*Text shown*.
-*-*-

By CHARLES BABINGTON
CHARLOTTE, N.C. - Remembered for soaring speeches at the last two Democratic conventions, President Barack Obama faces much tougher constraints Thursday when he accepts his party's nomination for a second time.
Now he has a four-year record and must convince Americans to stick with the status quo in a climate of high unemployment, fallen home values and wide income disparity.
Given the tough environment, less lofty oratory is almost certain. And Obama has little choice but to walk a careful line as he unspools his vision for America's future while picking apart Republican Mitt Romney's plans for taxes, Medicare and the environment.
Overtly ambitious or novel proposals could invite an obvious rebuke: If it's such a great idea, what hasn't the president already done it?
"Obama is definitely in a presidential pickle," said McGill University presidential scholar Gil Troy. "The candidate of hope and change now has reality to contend with, including disappointments and messes."
The best re-nomination speeches - Ronald Reagan's 1984 "morning in America" and Bill Clinton's 1992 "bridge to the 21st century" - included "a heroic narrative of renewal," Troy said. Obama must give a flavor of that Thursday, he said, despite a serious handicap: The economy lacks the obvious upward trend that boosted Reagan's campaign.

-*-*-

*Problems to work on*.
**a.** Write out the passage of the article on Obama's nomination speech starting with "Now he has a" and going on through "and the environment.".
**b.** According to the article on Obama's nomination speech, which plans of Mitt Romney will Obama pick apart?
**c.** Extend the article on Obama's nomination speech past its final sentence.
You can complete every task without the listing.

-*-*-

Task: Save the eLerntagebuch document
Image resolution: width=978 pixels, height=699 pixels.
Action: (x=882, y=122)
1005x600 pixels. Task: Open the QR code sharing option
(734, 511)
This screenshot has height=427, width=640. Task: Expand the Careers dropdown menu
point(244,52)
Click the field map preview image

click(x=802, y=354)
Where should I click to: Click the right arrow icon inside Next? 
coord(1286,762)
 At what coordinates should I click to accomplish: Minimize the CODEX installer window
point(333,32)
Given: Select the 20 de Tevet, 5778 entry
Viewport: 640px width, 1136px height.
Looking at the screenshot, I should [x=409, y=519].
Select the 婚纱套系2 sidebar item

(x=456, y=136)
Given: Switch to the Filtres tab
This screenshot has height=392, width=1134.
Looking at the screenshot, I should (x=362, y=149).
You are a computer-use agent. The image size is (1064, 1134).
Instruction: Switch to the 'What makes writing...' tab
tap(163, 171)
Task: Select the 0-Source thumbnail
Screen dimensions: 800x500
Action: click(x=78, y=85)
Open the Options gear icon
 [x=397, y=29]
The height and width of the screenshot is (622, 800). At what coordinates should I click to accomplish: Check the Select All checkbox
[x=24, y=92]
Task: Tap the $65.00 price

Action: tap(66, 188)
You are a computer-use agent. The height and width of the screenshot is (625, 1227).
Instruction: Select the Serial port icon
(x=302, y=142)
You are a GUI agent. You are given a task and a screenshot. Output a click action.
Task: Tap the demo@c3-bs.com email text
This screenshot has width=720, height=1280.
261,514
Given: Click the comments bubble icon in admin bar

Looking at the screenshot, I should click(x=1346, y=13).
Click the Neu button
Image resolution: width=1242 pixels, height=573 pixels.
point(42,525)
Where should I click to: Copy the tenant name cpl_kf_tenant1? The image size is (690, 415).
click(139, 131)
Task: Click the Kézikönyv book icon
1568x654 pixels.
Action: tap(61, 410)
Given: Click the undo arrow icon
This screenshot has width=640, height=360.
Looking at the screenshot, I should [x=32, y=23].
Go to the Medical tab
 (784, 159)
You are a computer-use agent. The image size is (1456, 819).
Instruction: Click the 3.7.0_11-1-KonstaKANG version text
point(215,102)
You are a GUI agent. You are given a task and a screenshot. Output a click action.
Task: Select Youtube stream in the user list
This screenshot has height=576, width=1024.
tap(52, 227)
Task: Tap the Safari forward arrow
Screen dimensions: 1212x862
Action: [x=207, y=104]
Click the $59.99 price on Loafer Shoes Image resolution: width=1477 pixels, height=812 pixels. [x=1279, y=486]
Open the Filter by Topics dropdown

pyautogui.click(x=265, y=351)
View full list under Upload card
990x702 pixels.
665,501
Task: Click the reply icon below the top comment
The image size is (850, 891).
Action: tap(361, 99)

-*-*-

*Task responses*.
**a.**
Now he has a four-year record and must convince Americans to stick with the status quo in a climate of high unemployment, fallen home values and wide income disparity.
Given the tough environment, less lofty oratory is almost certain. And Obama has little choice but to walk a careful line as he unspools his vision for America's future while picking apart Republican Mitt Romney's plans for taxes, Medicare and the environment.

**b.** Taxes, Medicare and the environment.

**c.**
"Obama has not gotten that statistical gift," Troy said, "so he has to compensate with oratorical gifts."
Great oratory has a mixed record in presidential campaigns.
Dwight Eisenhower and George W. Bush are among those who won two terms with lackluster speaking styles.
Obama excelled in big forums from the start. He rocketed to national fame at the 2004 Democratic convention, where his "one America" speech largely overshadowed the nominee, John Kerry.
"There's not a liberal America and a conservative America," Obama told the adoring crowd in Boston. "There's the United States of America. There's not a black America and white America and Latino America and Asian America; there's the United States of America."
When he accepted the nomination four years later in a huge outdoor stadium in Denver, Obama deplored ''the broken politics in Washington."
''America, we are better than these last eight years," he said. "We are a better country than this."
Now, of course, Obama is the incumbent under the microscope. Unemployment is higher, Washington's politics are more bitterly partisan than before and the notion of no liberal-conservative divide seems naive at best.
Reagan's "morning in America" optimism might be ridiculed in today's climate. And rhetorical flourishes by Obama could add fuel to Republican jibes that he is much better at talking than leading.
But Obama can hardly afford to assume the dour demeanor of Jimmy Carter.
A presidential challenger can use big speeches to criticize the incumbent in detail while offering less-specific, even gauzy, alternatives. That's what Romney did last week in Tampa, Fla., say Democrats, who repeatedly cite his lack of detailed explanations for claims that he can cut taxes, increase military spending and reduce the deficit.
Obama doesn't enjoy that leeway. He's constrained in looking both backward and forward.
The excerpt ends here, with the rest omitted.